Ajouter 10 microlitres de l’échantillon de sérum à chaque puits et porter le volume total à 150 microlitres en ajoutant du PBS. Incuber pendant 30 minutes sur un agitateur à température ambiante. Ensuite, placez la plaque sur une rondelle magnétique pour précipiter le complexe d’anticorps de la protéine G.
Jetez la solution dans la section centrale de chaque puits et ajoutez PBS pour le lavage. Répétez l’étape de lavage au moins trois fois pour éliminer l’excès de HiBiT-RBD. Ajouter 50 microlitres de 1X PBS et 50 microlitres de 1X grand BiT et incuber pendant au moins cinq minutes à température ambiante.
Préparez le logiciel du luminomètre. Ajoutez ensuite 50 microlitres de substrat 1X. Placez la plaque dans la machine, exécutez le logiciel et enregistrez les signaux.

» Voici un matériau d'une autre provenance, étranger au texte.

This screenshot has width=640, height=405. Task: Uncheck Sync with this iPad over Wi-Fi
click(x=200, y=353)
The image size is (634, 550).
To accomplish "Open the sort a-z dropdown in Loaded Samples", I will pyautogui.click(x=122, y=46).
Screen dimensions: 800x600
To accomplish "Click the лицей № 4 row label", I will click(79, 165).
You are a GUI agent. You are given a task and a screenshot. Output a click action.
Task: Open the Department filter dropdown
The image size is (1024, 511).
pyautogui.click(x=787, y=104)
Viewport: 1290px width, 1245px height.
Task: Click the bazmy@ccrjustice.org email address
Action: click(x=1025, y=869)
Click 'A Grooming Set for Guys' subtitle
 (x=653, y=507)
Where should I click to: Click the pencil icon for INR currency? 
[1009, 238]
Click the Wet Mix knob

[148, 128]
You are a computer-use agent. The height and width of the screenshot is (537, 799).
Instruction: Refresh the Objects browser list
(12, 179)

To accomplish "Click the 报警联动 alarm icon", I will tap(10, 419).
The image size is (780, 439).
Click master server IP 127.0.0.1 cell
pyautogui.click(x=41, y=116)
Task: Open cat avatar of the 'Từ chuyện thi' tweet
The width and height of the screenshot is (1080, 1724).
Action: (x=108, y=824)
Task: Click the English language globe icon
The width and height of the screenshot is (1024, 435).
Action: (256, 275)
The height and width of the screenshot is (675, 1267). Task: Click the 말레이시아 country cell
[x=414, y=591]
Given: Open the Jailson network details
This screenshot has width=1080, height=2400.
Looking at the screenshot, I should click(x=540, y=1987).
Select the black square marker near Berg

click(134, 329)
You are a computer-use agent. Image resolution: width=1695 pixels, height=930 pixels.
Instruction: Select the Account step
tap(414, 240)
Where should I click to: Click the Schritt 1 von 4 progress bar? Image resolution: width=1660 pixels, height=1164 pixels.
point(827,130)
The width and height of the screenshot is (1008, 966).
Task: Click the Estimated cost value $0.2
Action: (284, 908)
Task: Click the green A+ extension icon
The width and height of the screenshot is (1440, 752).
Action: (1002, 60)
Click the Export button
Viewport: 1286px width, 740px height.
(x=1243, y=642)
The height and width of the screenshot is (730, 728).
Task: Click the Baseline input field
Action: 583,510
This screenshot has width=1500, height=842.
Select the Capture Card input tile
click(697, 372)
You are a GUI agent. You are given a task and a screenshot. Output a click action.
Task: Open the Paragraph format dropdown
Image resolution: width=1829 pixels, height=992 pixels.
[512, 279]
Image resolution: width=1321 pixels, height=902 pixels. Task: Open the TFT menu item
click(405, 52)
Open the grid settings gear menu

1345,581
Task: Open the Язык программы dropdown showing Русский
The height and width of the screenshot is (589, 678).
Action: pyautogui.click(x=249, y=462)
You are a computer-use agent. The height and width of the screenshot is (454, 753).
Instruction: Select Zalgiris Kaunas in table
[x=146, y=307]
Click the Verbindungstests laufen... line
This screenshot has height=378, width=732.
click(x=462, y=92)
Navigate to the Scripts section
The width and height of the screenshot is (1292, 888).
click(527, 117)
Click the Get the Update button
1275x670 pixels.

Comparez les signaux des échantillons de sérum, des échantillons de contrôle et du signal de fond des puits vides. Les signaux provenant à la fois du lysat cellulaire contenant du HiBiT-RBD et du surnageant des cellules transfectées ont été enregistrés pour évaluer la source de protéines appropriée. Les données ont montré un arrière-plan faible par rapport à un signal fort lorsque les deux parties ont été combinées.
L’ajout de protéine G aide à la précipitation des anticorps. Le test a été utilisé pour comparer le signal d’un anticorps neutralisant commercial du SRAS-CoV-2 avec une IgG témoin. Le signal d’anticorps spécifique était robuste, tandis que l’anticorps témoin avait un niveau proche du niveau de fond luminescent.
Le virus de la stomatite vésiculeuse vésiculeuse atténuée recombinante ou VSV avec une mutation à la position 51 de la protéine M exprimant la RBD exogène a été utilisé pour vacciner des souris. Le sérum prélevé sur des souris vaccinées a produit un signal robuste par rapport à aucun signal chez les souris injectées avec VSV témoin. Ce protocole peut être utilisé pour la détection des anticorps anti-SARS-CoV-2 dans des échantillons de sérum de patients.
Les étapes de lavage après l’incubation avec la protéine G sont essentielles pour réduire le fond. De plus, il est important d’ajouter le substrat le plus rapidement possible pour éviter la perte de signal. Avec quelques étapes d’optimisation supplémentaires, le même test peut être utilisé pour analyser des échantillons de sang et pourrait être une méthode efficace pour déterminer les anticorps anti-SARS-CoV-2 dans les échantillons de sang de patients.